Intervento della Professoressa Maria Martello, Giudice Onorario presso la Corte d’Appello di Milano, all’evento “Falcone Borsellino, morti una volta vivi per sempre” che si è svolto venerdì 19 maggio al Teatro Manzoni di Monza.La Themis & Metis ha ampiamente apprezzato il contributo che è stato offerto dalla Professoressa all’evento patrocinato dal comune con la collaborazione degli istituti :
I.I.S. “Mosè Bianchi” Monza
I.T.I. “P. Hensemberger” Monza
I.I.S. “V. Floriani” Vimercate
I.I.S. “G. Meroni” Lissone
Liceo Frisi Monza
Nell’offrire questa interessante lettura a chi ci segue, ringraziamo ancora una volta il Magistrato Leonardo Guarnotta e il Giornalista Sandro Ruotolo per essere intervenuti all’incontro offrendo importanti e interessanti spunti di riflessione ai giovani spettatori
“Paolo Borsellino soleva ripetere: ”Occorre fare presto”. Ancor più lo diceva dopo la strage di Capaci. Per Lui il tempo era un valore che non si può sprecare!
Come non perdere tempo allora?
Questo il primo Suo insegnamento da cui vorrei partire.
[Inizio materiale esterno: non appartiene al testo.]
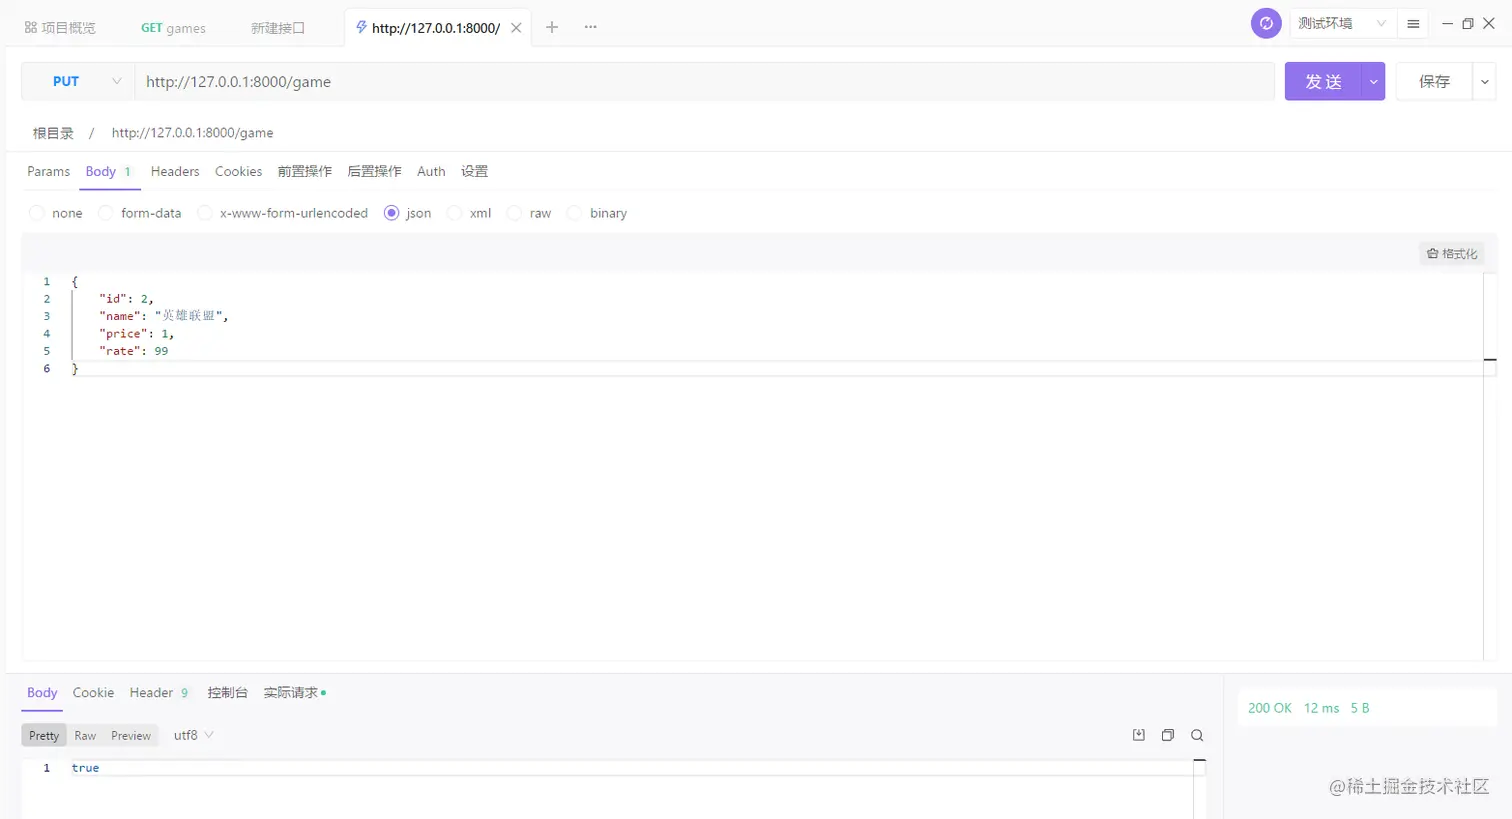Expand the 测试环境 environment dropdown
The height and width of the screenshot is (819, 1512).
[1342, 23]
Questo dovrebbe essere per tutti il primo indicatore da tener presente, subito per impegnarci ora, oggi, perché il nostro tempo sia ben utilizzato.
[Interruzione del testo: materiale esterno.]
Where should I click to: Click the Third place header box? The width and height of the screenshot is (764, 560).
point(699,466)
Per questo mi sento chiamata a non soffermarmi su commemorazioni, doverose certo ma a rischio di cadute retoriche, di un evento tragico, la morte di più persone, i tre validissimi magistrati, Giovanni Falcone, la moglie Francesca Morvillo, e Paolo Borsellino, insieme ai ragazzi delle loro scorte, che sarebbe ingiusto non ricordare: Agostino Catalano, Walter Eddie Cosina, Emanuela Loi, Claudio Traina, Vincenzo Fabio Li Muli, Vito Schifani, Rocco Dicillo e Antonio Morinari.
Neanche voglio concentrarmi solo sul dovere della memoria, né invocare la generica speranza che i principi difesi dai due “eroi” diventino, magicamente, realtà.
Preferisco riflettere su cosa oggi concretamente possiamo fare per renderli tali, su come possiamo essere all’altezza di fare nostro il loro modello di valori nel nostro concreto quotidiano.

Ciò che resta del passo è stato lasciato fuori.